Task statement – Output every record below exactly.

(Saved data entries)
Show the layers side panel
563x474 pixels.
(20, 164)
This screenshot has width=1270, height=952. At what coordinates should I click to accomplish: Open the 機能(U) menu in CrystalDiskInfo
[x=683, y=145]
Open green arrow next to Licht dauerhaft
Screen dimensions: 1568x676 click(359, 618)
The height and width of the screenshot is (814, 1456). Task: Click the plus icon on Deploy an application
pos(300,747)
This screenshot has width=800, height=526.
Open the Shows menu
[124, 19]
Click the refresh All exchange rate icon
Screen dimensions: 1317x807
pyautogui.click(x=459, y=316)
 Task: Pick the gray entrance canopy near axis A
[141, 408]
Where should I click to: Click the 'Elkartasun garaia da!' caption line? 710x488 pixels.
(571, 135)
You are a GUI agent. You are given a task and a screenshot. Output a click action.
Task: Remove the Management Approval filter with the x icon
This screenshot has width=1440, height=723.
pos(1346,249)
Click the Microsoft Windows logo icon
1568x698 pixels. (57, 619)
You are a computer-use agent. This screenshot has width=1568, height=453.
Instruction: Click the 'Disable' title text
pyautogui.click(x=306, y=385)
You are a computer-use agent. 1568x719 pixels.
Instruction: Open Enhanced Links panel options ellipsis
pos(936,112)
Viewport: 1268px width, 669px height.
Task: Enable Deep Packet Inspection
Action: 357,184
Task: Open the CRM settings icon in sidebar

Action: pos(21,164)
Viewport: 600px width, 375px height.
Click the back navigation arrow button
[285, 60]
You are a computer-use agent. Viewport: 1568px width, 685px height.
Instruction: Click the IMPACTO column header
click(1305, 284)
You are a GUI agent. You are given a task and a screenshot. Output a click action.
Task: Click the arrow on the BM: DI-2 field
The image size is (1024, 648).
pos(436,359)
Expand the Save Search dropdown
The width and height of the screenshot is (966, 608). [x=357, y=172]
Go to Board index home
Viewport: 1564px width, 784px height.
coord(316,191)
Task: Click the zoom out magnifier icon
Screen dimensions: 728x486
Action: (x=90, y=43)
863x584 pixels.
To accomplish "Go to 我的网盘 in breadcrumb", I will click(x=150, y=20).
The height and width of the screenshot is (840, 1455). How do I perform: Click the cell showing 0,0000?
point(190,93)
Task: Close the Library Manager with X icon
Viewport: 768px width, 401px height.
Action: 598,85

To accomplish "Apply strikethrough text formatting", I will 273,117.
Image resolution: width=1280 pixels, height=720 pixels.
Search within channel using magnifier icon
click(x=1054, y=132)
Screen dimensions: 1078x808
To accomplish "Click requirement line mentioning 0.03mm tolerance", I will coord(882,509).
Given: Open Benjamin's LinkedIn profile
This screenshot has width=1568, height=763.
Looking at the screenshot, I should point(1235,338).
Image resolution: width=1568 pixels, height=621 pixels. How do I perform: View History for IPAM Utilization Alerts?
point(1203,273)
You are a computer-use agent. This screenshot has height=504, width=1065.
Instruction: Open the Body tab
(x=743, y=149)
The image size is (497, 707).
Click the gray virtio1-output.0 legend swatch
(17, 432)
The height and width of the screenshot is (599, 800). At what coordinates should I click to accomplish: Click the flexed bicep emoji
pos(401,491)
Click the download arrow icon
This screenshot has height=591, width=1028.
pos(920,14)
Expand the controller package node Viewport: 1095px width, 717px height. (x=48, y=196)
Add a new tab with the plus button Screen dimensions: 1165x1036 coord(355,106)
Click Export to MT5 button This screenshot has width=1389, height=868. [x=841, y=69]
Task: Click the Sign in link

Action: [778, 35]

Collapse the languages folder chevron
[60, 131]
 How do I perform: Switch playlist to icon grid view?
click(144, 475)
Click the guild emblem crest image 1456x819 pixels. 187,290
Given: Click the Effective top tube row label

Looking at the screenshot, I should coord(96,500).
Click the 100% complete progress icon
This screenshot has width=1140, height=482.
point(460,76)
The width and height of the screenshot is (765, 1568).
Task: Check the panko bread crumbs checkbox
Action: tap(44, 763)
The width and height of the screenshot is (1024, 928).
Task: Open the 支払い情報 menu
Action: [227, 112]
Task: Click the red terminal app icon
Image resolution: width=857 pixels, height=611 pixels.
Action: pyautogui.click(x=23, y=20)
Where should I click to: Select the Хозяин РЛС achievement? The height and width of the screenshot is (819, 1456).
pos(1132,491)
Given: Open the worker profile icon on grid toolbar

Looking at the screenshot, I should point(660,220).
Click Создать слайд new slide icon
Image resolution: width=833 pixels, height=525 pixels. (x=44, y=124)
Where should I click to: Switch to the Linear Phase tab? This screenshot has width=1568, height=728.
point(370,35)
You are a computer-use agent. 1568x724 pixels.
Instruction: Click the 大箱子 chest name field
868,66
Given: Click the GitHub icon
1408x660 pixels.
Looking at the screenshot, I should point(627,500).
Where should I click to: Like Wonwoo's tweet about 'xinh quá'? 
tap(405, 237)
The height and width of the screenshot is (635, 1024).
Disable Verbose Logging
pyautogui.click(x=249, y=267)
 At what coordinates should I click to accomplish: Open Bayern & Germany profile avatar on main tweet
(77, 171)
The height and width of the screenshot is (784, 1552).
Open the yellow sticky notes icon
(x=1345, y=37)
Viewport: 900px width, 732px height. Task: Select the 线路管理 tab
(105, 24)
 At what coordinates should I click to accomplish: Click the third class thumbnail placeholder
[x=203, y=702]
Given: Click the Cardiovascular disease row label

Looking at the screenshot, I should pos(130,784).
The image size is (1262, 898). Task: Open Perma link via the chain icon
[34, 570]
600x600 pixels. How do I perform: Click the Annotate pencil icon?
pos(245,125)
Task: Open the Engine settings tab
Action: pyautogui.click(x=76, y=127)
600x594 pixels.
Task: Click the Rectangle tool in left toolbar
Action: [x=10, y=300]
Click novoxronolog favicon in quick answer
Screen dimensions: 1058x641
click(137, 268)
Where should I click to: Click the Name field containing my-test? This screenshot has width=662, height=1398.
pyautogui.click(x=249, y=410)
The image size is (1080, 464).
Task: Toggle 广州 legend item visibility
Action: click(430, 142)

Your response –
Show the layers side panel
563x474 pixels.
(20, 164)
This screenshot has width=1270, height=952. At what coordinates should I click to accomplish: Open the 機能(U) menu in CrystalDiskInfo
[x=683, y=145]
Open green arrow next to Licht dauerhaft
Screen dimensions: 1568x676 click(359, 618)
The height and width of the screenshot is (814, 1456). Task: Click the plus icon on Deploy an application
pos(300,747)
This screenshot has width=800, height=526.
Open the Shows menu
[124, 19]
Click the refresh All exchange rate icon
Screen dimensions: 1317x807
pyautogui.click(x=459, y=316)
 Task: Pick the gray entrance canopy near axis A
[141, 408]
Where should I click to: Click the 'Elkartasun garaia da!' caption line? 710x488 pixels.
(571, 135)
You are a GUI agent. You are given a task and a screenshot. Output a click action.
Task: Remove the Management Approval filter with the x icon
This screenshot has width=1440, height=723.
pos(1346,249)
Click the Microsoft Windows logo icon
1568x698 pixels. (57, 619)
You are a computer-use agent. This screenshot has width=1568, height=453.
Instruction: Click the 'Disable' title text
pyautogui.click(x=306, y=385)
You are a computer-use agent. 1568x719 pixels.
Instruction: Open Enhanced Links panel options ellipsis
pos(936,112)
Viewport: 1268px width, 669px height.
Task: Enable Deep Packet Inspection
Action: 357,184
Task: Open the CRM settings icon in sidebar

Action: pos(21,164)
Viewport: 600px width, 375px height.
Click the back navigation arrow button
[285, 60]
You are a computer-use agent. Viewport: 1568px width, 685px height.
Instruction: Click the IMPACTO column header
click(1305, 284)
You are a GUI agent. You are given a task and a screenshot. Output a click action.
Task: Click the arrow on the BM: DI-2 field
The image size is (1024, 648).
pos(436,359)
Expand the Save Search dropdown
The width and height of the screenshot is (966, 608). [x=357, y=172]
Go to Board index home
Viewport: 1564px width, 784px height.
coord(316,191)
Task: Click the zoom out magnifier icon
Screen dimensions: 728x486
Action: (x=90, y=43)
863x584 pixels.
To accomplish "Go to 我的网盘 in breadcrumb", I will click(x=150, y=20).
The height and width of the screenshot is (840, 1455). How do I perform: Click the cell showing 0,0000?
point(190,93)
Task: Close the Library Manager with X icon
Viewport: 768px width, 401px height.
Action: 598,85

To accomplish "Apply strikethrough text formatting", I will 273,117.
Image resolution: width=1280 pixels, height=720 pixels.
Search within channel using magnifier icon
click(x=1054, y=132)
Screen dimensions: 1078x808
To accomplish "Click requirement line mentioning 0.03mm tolerance", I will coord(882,509).
Given: Open Benjamin's LinkedIn profile
This screenshot has width=1568, height=763.
Looking at the screenshot, I should point(1235,338).
Image resolution: width=1568 pixels, height=621 pixels. How do I perform: View History for IPAM Utilization Alerts?
point(1203,273)
You are a computer-use agent. This screenshot has height=504, width=1065.
Instruction: Open the Body tab
(x=743, y=149)
The image size is (497, 707).
Click the gray virtio1-output.0 legend swatch
(17, 432)
The height and width of the screenshot is (599, 800). At what coordinates should I click to accomplish: Click the flexed bicep emoji
pos(401,491)
Click the download arrow icon
This screenshot has height=591, width=1028.
pos(920,14)
Expand the controller package node Viewport: 1095px width, 717px height. (x=48, y=196)
Add a new tab with the plus button Screen dimensions: 1165x1036 coord(355,106)
Click Export to MT5 button This screenshot has width=1389, height=868. [x=841, y=69]
Task: Click the Sign in link

Action: [778, 35]

Collapse the languages folder chevron
[60, 131]
 How do I perform: Switch playlist to icon grid view?
click(144, 475)
Click the guild emblem crest image 1456x819 pixels. 187,290
Given: Click the Effective top tube row label

Looking at the screenshot, I should coord(96,500).
Click the 100% complete progress icon
This screenshot has width=1140, height=482.
point(460,76)
The width and height of the screenshot is (765, 1568).
Task: Check the panko bread crumbs checkbox
Action: tap(44, 763)
The width and height of the screenshot is (1024, 928).
Task: Open the 支払い情報 menu
Action: [227, 112]
Task: Click the red terminal app icon
Image resolution: width=857 pixels, height=611 pixels.
Action: pyautogui.click(x=23, y=20)
Where should I click to: Select the Хозяин РЛС achievement? The height and width of the screenshot is (819, 1456).
pos(1132,491)
Given: Open the worker profile icon on grid toolbar

Looking at the screenshot, I should point(660,220).
Click Создать слайд new slide icon
Image resolution: width=833 pixels, height=525 pixels. (x=44, y=124)
Where should I click to: Switch to the Linear Phase tab? This screenshot has width=1568, height=728.
point(370,35)
You are a computer-use agent. 1568x724 pixels.
Instruction: Click the 大箱子 chest name field
868,66
Given: Click the GitHub icon
1408x660 pixels.
Looking at the screenshot, I should point(627,500).
Where should I click to: Like Wonwoo's tweet about 'xinh quá'? 
tap(405, 237)
The height and width of the screenshot is (635, 1024).
Disable Verbose Logging
pyautogui.click(x=249, y=267)
 At what coordinates should I click to accomplish: Open Bayern & Germany profile avatar on main tweet
(77, 171)
The height and width of the screenshot is (784, 1552).
Open the yellow sticky notes icon
(x=1345, y=37)
Viewport: 900px width, 732px height. Task: Select the 线路管理 tab
(105, 24)
 At what coordinates should I click to accomplish: Click the third class thumbnail placeholder
[x=203, y=702]
Given: Click the Cardiovascular disease row label

Looking at the screenshot, I should pos(130,784).
The image size is (1262, 898). Task: Open Perma link via the chain icon
[34, 570]
600x600 pixels. How do I perform: Click the Annotate pencil icon?
pos(245,125)
Task: Open the Engine settings tab
Action: pyautogui.click(x=76, y=127)
600x594 pixels.
Task: Click the Rectangle tool in left toolbar
Action: [x=10, y=300]
Click novoxronolog favicon in quick answer
Screen dimensions: 1058x641
click(137, 268)
Where should I click to: Click the Name field containing my-test? This screenshot has width=662, height=1398.
pyautogui.click(x=249, y=410)
The image size is (1080, 464).
Task: Toggle 广州 legend item visibility
Action: click(430, 142)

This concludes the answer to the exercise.